Wednesday, May 26, 2010
Mystery In Space #81
This book has a lot to offer, with a three-chapter story by Gardner Fox, lots of flashback material and scintillating art by Infantino and Anderson. It's understandably overshadowed by some of the other issues around this period; Planet that Came to a Standstill from #75 and Planets in Peril from #90 are on anybody's short list for the best comics of the Silver Age. But this is an entertaining, if ultimately flawed issue.
The story starts with Adam Strange encountering a New York City policeman, who recognizes him from earlier meetings:
This of course raises the question of how did a NYPD officer see Adam disappear not once, but twice, given the fact that the Zeta Beam only hits in the southern hemisphere?
So I looked at the two stories in question. In the first, Adam is grabbed by some sort of time beam into the future, and then hit by the Zeta Beam. And in the second, Sardath has invented a new beam that can pick up Adam without running the risk of hitting something else. Unfortunately, this only works for that one issue, as Sardath explains:
But in #81, as Adam is trying to explain himself to Officer Boyle, he suddenly spots Alanna walking in New York. After satisfying the cop by parking his car legally, Adam catchs up to her and she explains that Sardath had improved the Zeta Beam so it could take her across to Earth. At the bottom of the page, there's this:
That is a beautiful bit of art by Infantino and Anderson; it's moody and creates the desire in the reader to learn just who it is that awaits the Zeta Beam in Adam's place.
It turns out to be a former dictator of Rann who had been asleep for 1000 years, who introduces himself to Alanna (?) here:
He apparently disintegrates her. We get a long background bit about how Ranagar and Zared had battled it out in a nuclear war that neither won. Now Zar (note the pronunciation is probably equal to "czar") is back with a super-weapon:
That's an iconic Infantino pose; I'd bet I can come up with a dozen or more panels just like that. We learn that Xar has the ability to absorb all the memories of any person. He transfers her memories to an earthling girl who happens to match Alanna's physical appearance best, and arranges for her to be on the scene in New York to capture Adam's attention. Thus Adam doesn't bother meeting the Zeta Beam, making it possible for Xar to ride to Rann instead.
We get some interesting bits of the Alanna/Adam romance, marred a bit by the fact that it's not really Alanna:
But it does highlight a significant difference between their romance and that of so many other characters in the Silver Age. Adam and Alanna had no secrets from each other. They were ready, almost anxious to get married. Indeed, one of the cliches of the series was the ending where Adam and Alanna start to kiss, and the Zeta Beam wears off, sending him back to Earth.
But then, as they're attending the opening of the Adam Strange wing of the Metropolitan Museum, suddenly everyone on Earth but Adam is frozen stiff. This strikes me as a callback to Planet That Came to a Standstill, where the same thing happened, only on Rann, not Earth.

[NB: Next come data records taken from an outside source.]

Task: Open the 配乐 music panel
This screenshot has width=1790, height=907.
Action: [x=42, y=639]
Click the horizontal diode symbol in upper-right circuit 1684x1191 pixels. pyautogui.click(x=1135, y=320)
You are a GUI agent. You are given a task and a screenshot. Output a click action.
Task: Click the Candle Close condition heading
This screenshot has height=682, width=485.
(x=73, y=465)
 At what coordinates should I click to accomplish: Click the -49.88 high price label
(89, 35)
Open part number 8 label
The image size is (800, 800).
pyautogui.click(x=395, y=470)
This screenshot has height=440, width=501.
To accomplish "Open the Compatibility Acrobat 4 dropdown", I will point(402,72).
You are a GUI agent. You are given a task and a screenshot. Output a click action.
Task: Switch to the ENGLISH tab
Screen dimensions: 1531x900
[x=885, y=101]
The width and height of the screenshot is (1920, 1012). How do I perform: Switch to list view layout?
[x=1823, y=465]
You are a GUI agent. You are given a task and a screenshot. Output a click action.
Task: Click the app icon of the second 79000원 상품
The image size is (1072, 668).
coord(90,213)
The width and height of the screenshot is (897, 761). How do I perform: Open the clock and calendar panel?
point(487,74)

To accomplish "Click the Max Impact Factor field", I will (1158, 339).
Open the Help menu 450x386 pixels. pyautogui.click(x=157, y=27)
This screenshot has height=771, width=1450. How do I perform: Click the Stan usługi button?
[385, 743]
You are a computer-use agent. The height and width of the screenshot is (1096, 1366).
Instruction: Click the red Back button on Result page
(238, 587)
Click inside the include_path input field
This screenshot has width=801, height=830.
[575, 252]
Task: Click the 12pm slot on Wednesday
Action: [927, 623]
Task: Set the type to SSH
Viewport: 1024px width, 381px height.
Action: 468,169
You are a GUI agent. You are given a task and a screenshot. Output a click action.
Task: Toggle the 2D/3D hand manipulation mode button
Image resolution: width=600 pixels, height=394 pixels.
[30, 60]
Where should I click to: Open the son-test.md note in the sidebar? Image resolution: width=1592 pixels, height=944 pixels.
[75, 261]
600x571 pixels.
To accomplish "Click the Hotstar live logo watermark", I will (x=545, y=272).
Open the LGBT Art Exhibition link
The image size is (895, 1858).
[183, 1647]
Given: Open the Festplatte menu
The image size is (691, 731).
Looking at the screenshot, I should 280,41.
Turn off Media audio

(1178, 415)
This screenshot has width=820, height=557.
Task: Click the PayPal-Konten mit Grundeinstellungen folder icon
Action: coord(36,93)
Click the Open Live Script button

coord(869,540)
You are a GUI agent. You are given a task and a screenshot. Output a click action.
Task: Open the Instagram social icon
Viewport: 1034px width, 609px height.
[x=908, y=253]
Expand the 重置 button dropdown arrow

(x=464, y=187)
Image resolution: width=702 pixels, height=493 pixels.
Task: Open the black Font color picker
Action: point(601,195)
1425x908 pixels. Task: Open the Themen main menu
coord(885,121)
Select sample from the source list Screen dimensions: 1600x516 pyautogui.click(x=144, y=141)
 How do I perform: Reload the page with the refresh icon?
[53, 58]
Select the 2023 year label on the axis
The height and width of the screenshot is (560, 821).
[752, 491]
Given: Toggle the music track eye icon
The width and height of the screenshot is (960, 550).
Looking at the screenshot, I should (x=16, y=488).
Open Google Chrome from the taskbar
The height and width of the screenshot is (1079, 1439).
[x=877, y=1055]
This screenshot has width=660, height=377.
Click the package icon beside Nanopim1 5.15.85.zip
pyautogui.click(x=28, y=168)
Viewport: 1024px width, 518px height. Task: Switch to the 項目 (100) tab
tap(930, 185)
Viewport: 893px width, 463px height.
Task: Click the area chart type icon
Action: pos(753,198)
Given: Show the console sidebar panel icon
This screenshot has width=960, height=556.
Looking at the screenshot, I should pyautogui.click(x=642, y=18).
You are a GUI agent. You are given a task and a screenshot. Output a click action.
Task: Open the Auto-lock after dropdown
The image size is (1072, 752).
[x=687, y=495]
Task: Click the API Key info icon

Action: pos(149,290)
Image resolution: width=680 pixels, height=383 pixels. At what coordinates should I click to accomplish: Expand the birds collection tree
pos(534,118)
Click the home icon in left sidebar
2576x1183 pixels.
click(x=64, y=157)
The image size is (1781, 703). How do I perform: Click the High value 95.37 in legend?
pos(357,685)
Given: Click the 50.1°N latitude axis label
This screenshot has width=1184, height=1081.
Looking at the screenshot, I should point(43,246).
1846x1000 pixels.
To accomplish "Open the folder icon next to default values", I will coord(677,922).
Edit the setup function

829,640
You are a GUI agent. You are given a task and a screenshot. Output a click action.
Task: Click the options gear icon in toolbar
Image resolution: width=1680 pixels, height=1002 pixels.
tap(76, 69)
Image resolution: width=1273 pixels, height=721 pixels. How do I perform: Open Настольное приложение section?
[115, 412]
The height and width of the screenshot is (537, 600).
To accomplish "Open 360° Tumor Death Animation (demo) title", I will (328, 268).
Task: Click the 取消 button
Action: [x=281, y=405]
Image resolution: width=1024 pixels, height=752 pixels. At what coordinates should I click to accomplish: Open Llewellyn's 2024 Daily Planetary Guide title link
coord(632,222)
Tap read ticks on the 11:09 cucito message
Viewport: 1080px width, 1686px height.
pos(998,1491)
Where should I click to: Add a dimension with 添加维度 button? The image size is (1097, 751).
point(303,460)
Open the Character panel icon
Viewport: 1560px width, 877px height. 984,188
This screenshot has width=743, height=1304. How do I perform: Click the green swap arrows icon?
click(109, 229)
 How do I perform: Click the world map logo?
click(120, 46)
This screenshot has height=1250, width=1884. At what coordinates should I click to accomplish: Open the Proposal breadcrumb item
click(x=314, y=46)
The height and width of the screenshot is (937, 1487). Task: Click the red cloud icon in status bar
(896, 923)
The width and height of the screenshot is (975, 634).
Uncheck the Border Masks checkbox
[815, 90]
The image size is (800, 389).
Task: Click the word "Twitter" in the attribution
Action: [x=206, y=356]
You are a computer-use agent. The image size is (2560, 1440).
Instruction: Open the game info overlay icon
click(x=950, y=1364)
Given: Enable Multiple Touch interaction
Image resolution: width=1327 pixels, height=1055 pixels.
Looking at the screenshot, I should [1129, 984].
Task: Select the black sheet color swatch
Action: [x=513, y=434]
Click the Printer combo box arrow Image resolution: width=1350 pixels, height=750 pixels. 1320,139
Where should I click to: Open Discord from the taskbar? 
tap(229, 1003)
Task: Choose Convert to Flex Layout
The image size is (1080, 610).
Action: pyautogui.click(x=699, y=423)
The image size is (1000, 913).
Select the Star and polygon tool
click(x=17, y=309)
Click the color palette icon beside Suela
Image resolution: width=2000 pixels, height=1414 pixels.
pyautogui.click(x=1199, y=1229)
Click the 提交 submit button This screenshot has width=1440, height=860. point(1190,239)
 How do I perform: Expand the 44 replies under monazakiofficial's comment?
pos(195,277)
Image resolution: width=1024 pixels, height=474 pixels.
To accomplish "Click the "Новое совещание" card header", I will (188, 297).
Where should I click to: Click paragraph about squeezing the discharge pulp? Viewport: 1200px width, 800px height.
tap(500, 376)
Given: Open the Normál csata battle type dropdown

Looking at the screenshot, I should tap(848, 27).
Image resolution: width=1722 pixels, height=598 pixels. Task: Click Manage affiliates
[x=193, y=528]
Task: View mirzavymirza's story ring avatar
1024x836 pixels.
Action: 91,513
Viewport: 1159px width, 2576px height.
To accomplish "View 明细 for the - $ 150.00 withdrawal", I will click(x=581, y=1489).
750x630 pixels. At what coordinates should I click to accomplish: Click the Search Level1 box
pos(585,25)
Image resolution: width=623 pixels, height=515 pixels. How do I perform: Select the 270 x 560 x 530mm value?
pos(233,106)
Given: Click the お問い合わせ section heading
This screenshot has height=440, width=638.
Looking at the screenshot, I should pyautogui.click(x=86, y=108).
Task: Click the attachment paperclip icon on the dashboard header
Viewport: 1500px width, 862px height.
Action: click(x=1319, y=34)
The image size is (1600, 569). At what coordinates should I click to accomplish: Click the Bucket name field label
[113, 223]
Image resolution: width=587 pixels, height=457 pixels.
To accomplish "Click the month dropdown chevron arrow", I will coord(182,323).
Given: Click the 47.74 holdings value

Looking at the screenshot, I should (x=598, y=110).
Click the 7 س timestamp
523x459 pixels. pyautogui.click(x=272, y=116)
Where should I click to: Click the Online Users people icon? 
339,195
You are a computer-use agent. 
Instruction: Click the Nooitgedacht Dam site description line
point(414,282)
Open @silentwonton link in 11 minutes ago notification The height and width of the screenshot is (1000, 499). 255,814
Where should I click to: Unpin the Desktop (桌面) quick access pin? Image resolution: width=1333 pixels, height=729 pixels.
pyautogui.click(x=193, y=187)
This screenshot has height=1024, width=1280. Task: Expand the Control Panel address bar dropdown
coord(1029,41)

By checking at the Pentagon, Adam learns that the first people to be frozen stiff were on Tasmania. He goes there and discovers an odd-looking weapon. But as he flies back through the Pacific, he encounters the evil-looking cloud creature shown on the cover. There follows a several-page battle between the two which seems likely to end in Adam's death until:
But when Adam returns to New York, "Alanna" has recovered her own memories. He quickly catches the next Zeta Beam, where he learns of Alva Xar's trickery. But this time the fight is very unequal:
How can Adam defeat Xar? Apparently by giving up:
Overall I enjoyed the story, although it seemed a bit padded. It never really was explained how the cloud creature came to be (it was apparently created by the cyber-ray), or why it froze everything on the planet it appeared on. And of course, Adam willed the creature to disappear, not to go back into the raygun.